Some tips for better sleep:
- Ban blue light. The light that comes from your phone, computer and other electronics is called blue light. It has a very powerful effect on your body clock. At night, this blue light keeps you from being able to wind down and fall asleep as it affects the melatonin you produce. A good habit to start is to turn off your phone,TV and tablet, and to dim the lights about an hour before bedtime.
- No napping. Avoid sleeping during the day if you can help it. If you feel that you are so tired that you cannot function with out, trying a cat-nap of no more than 20 minutes to refresh you without affecting your sleep at night.
- Get out of bed if you can’t sleep. Staying in bed just tossing and turning actually trains your brain to stay awake. Instead, if you are still awake after 30 minutes or so, get out of bed and do something relaxing. Reading can often help.
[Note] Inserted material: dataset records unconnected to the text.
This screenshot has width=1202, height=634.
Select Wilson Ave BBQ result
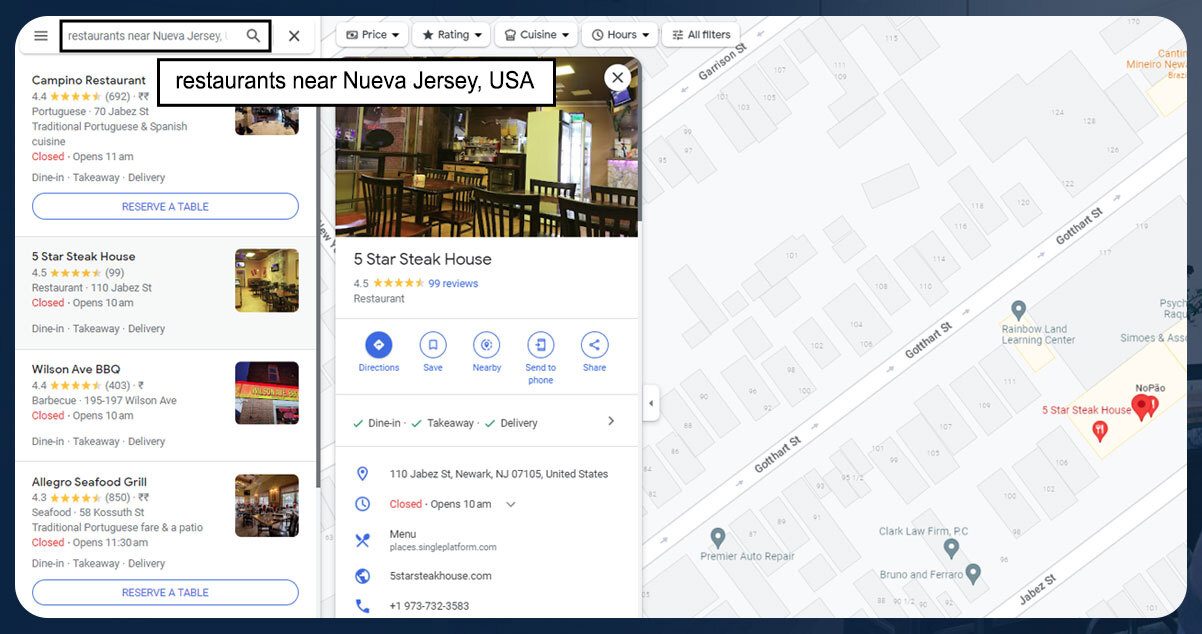[76, 370]
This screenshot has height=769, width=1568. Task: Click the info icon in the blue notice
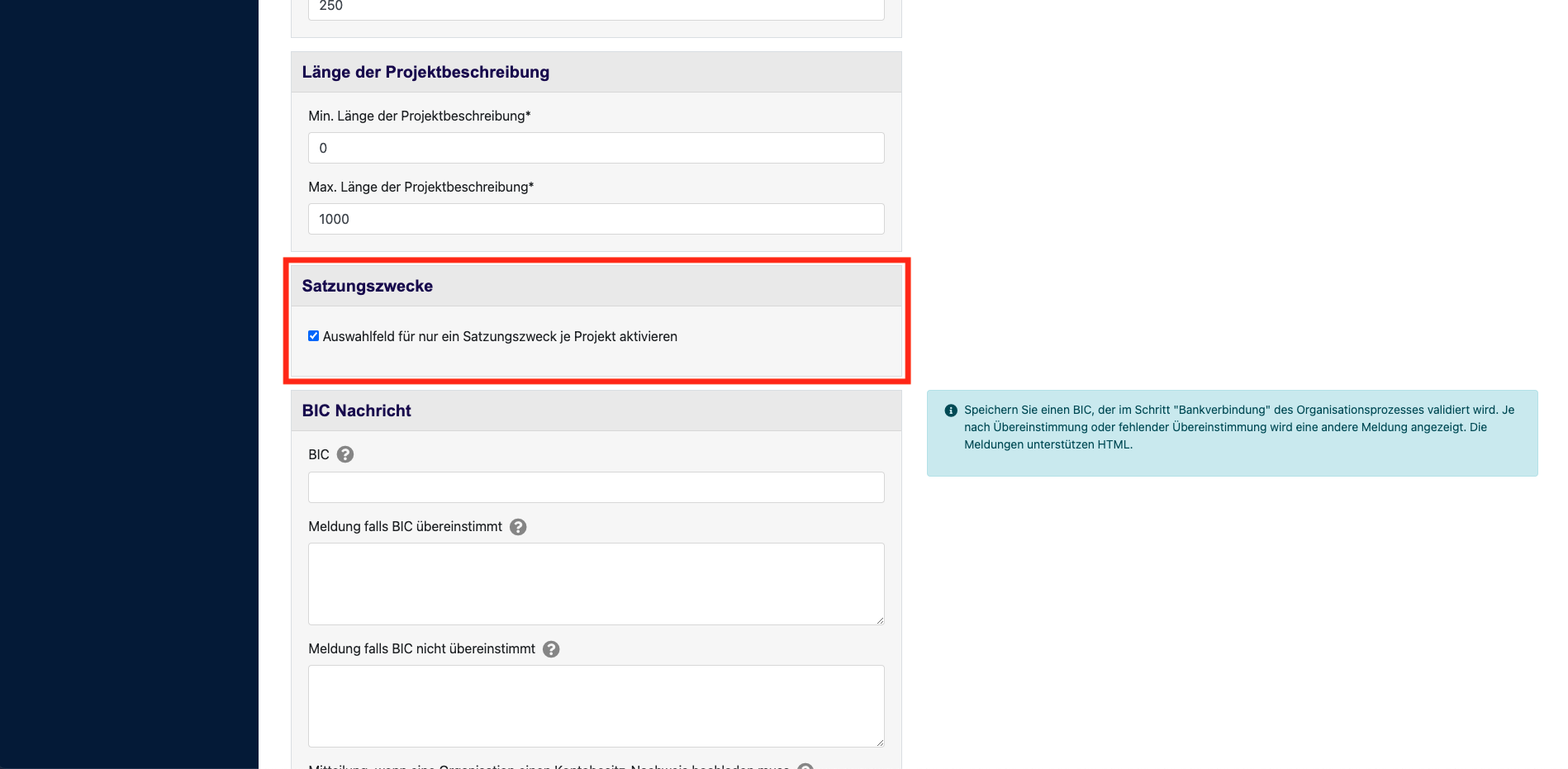[951, 411]
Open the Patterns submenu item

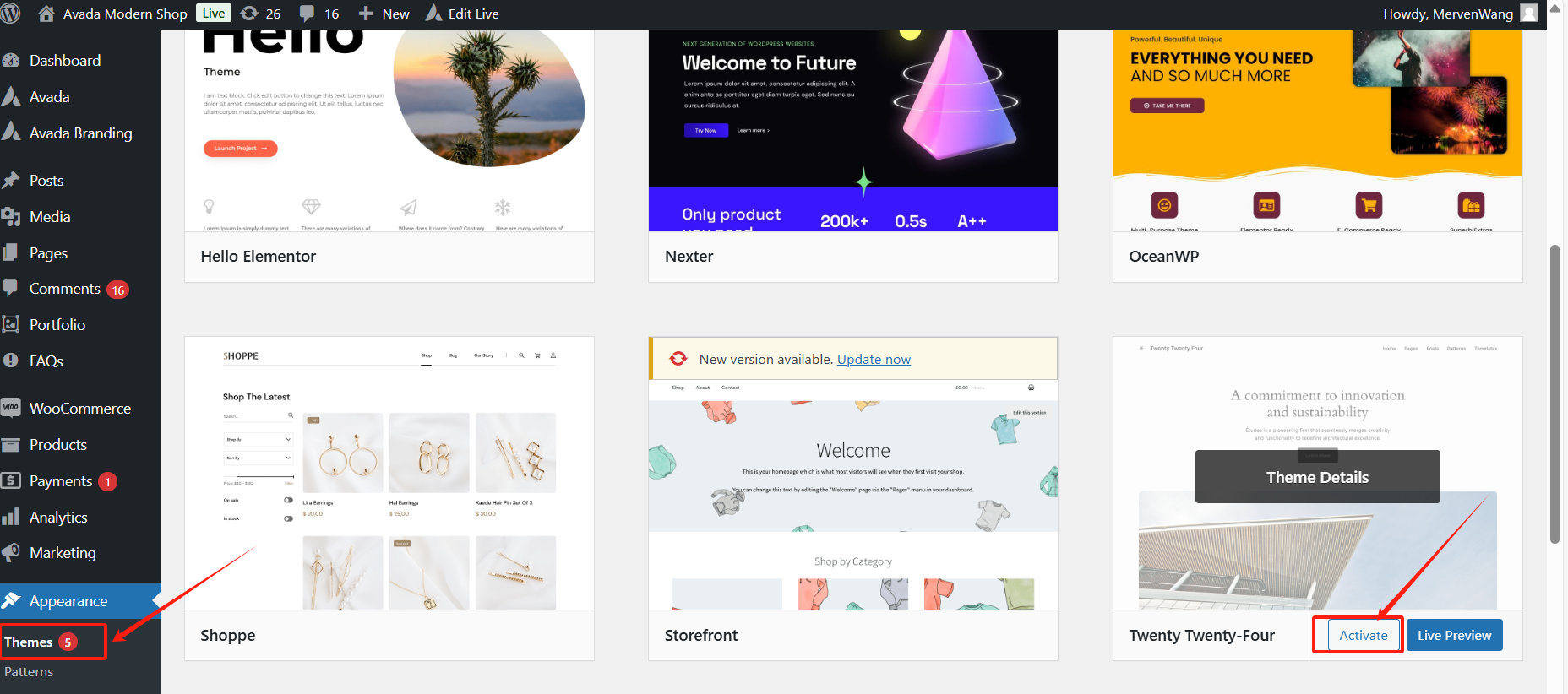point(29,672)
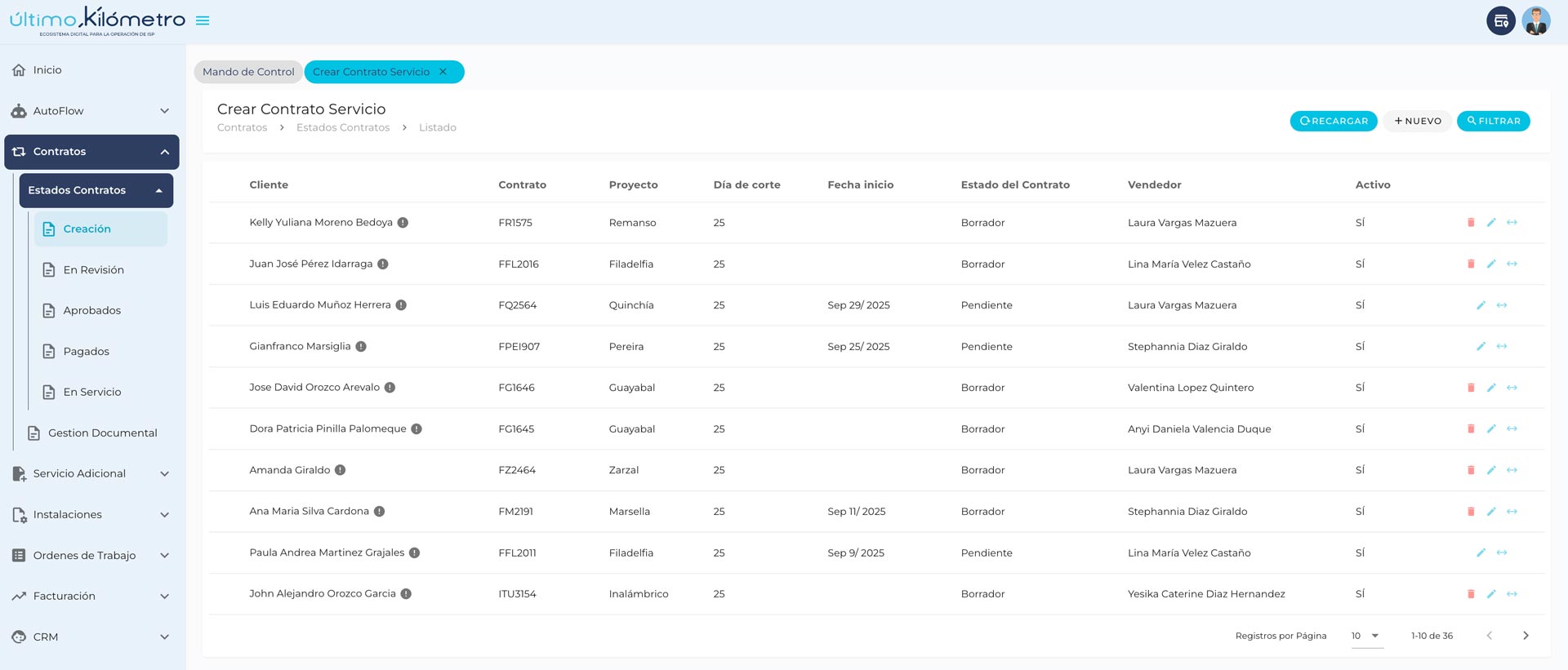Open info icon beside Gianfranco Marsiglia

[x=361, y=347]
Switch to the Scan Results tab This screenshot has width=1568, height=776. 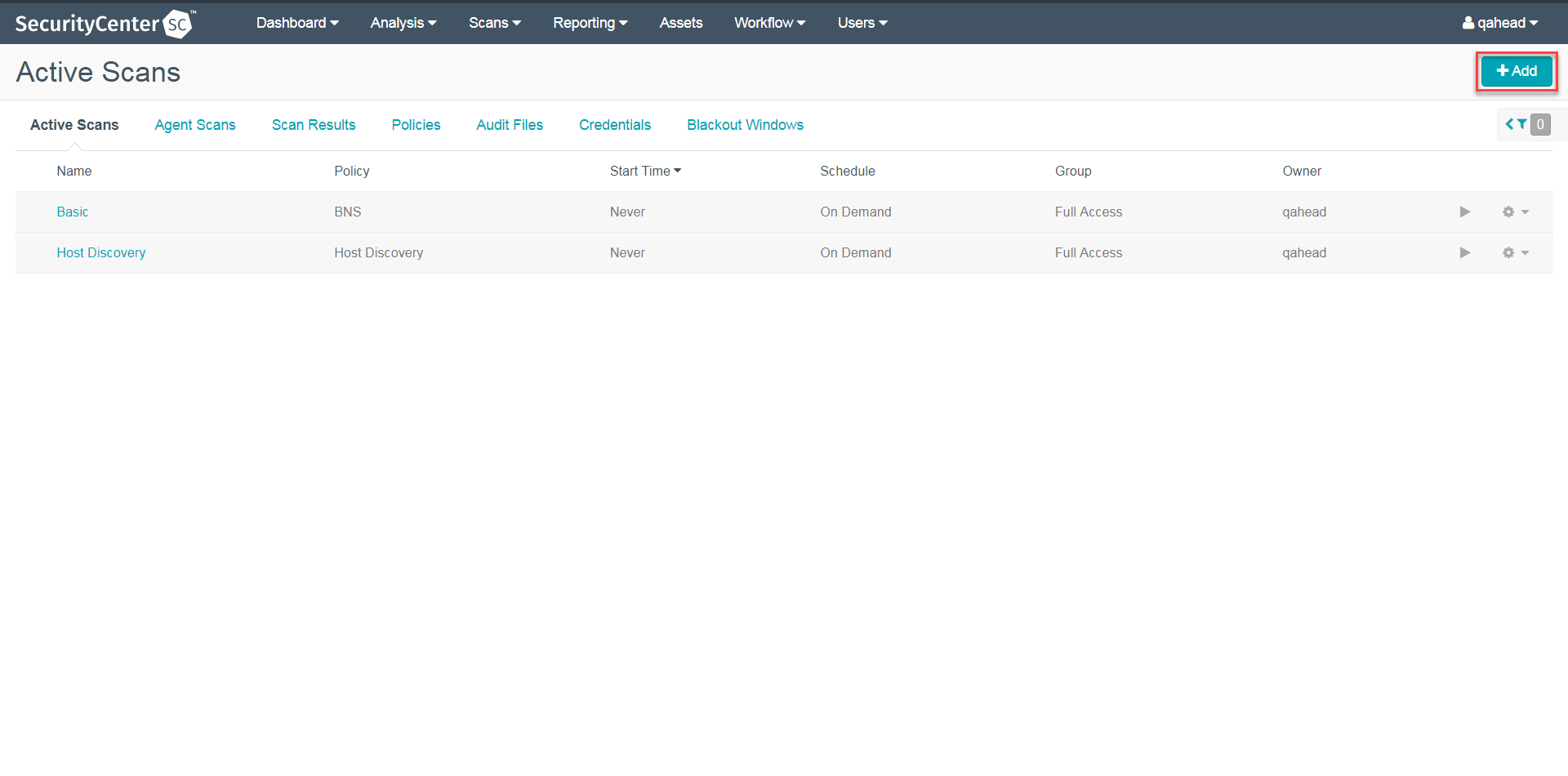314,125
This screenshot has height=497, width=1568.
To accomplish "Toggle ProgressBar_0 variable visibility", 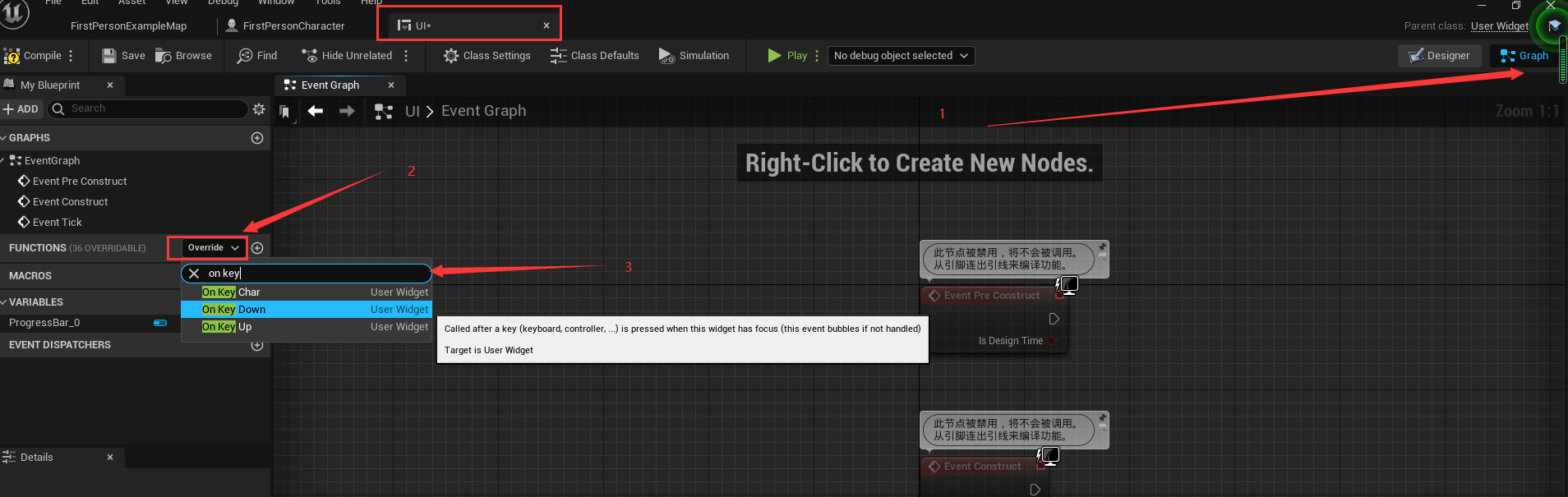I will [x=160, y=323].
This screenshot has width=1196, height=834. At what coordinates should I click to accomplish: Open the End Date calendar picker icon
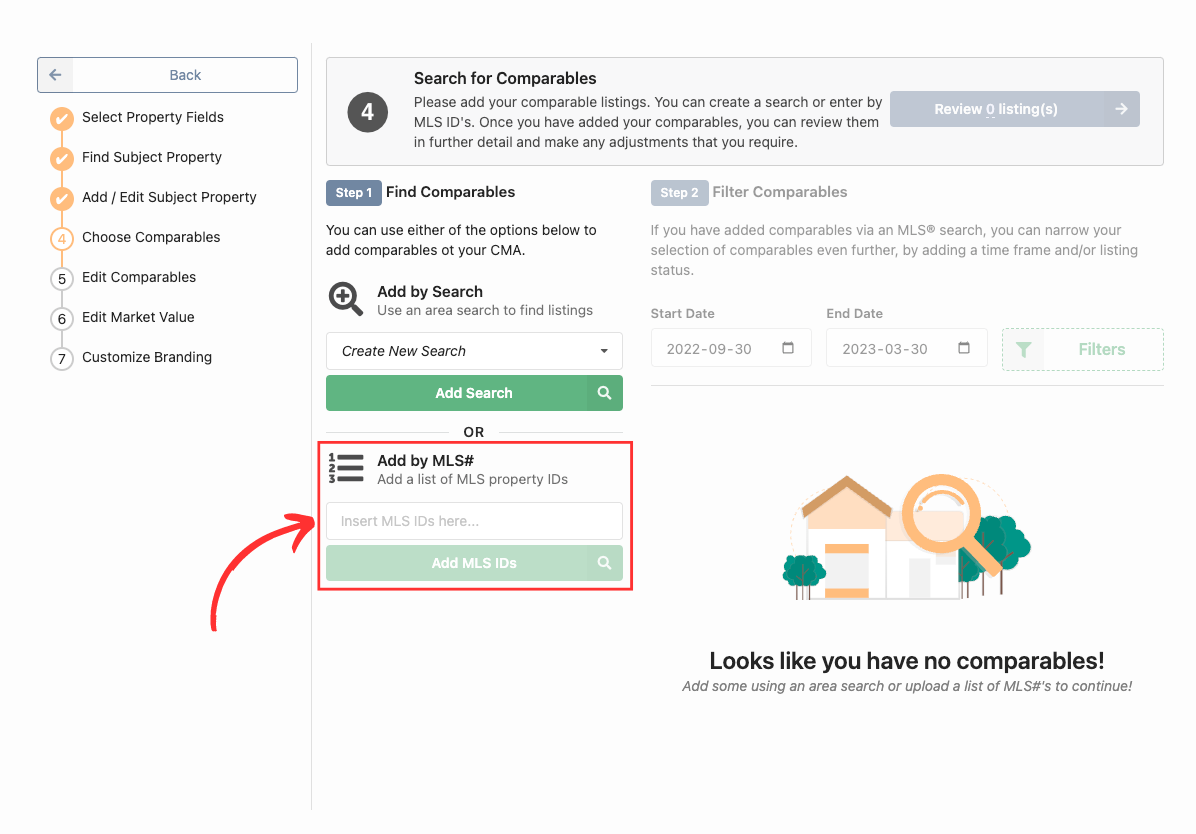964,348
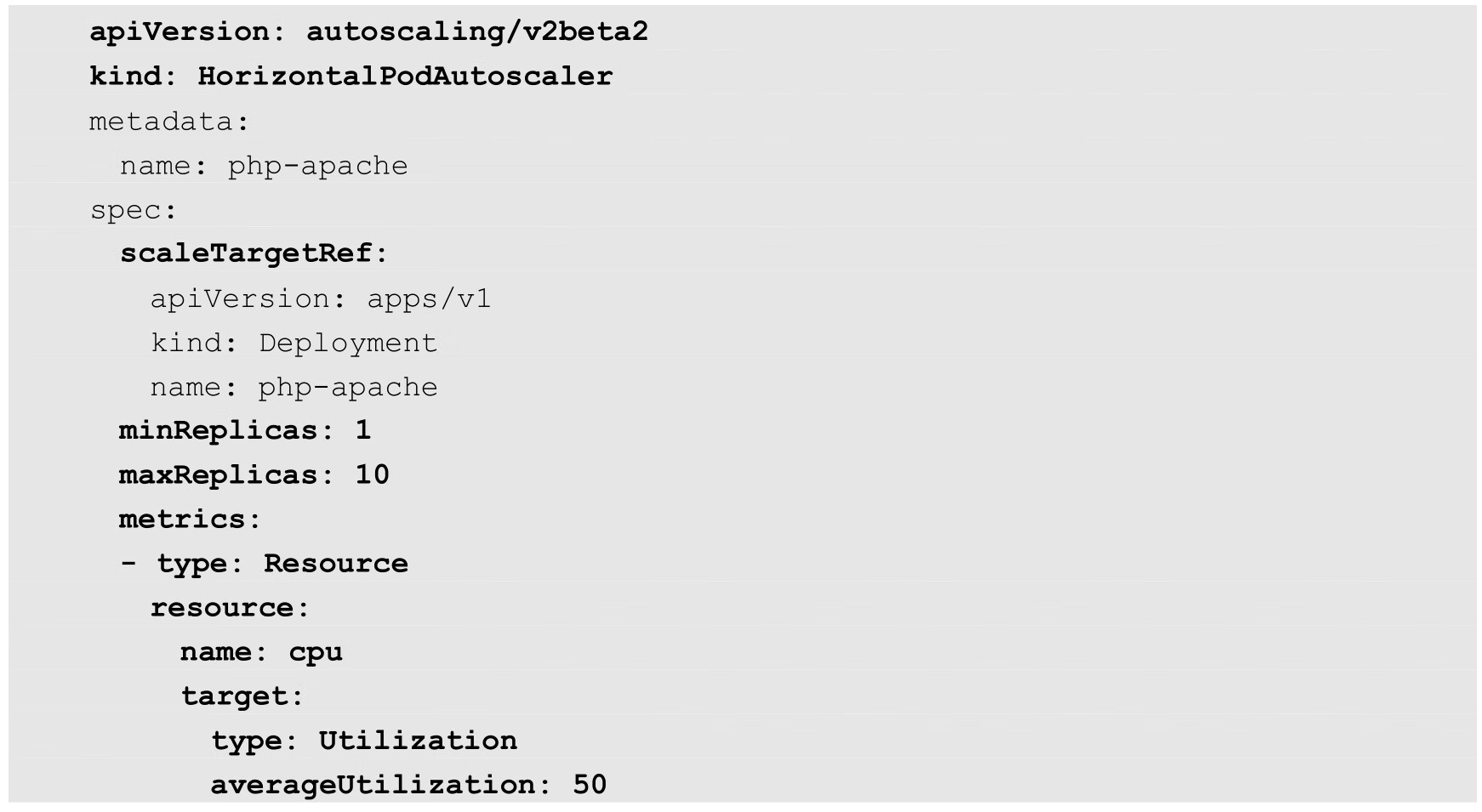
Task: Click the Resource type value
Action: [335, 563]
- Wake up at the same time every day. Even on the weekend. Resist that sleep in. Routine is key to improve your internal body clock. If you are a shift worker and have the day off, try to go to bed later than usual and then wake up later. This can help you adjust when it’s time to work your next night.
- Practice good bedtime habits. A dark cool room really helps with good sleep. Avoid bedside clocks and their light.
Try to have a quiet bedroom. Use white noise to block out sound if you need. There are many apps for this.
Avoid caffeine at least 4 hours before you sleep if you are sensitive. Drinking coffee, tea and soft drink can make you toss and turn.
Exercise every day. Getting your heart rate up and sweating is good for your overall health, but can really help with developing good sleep habits and patterns.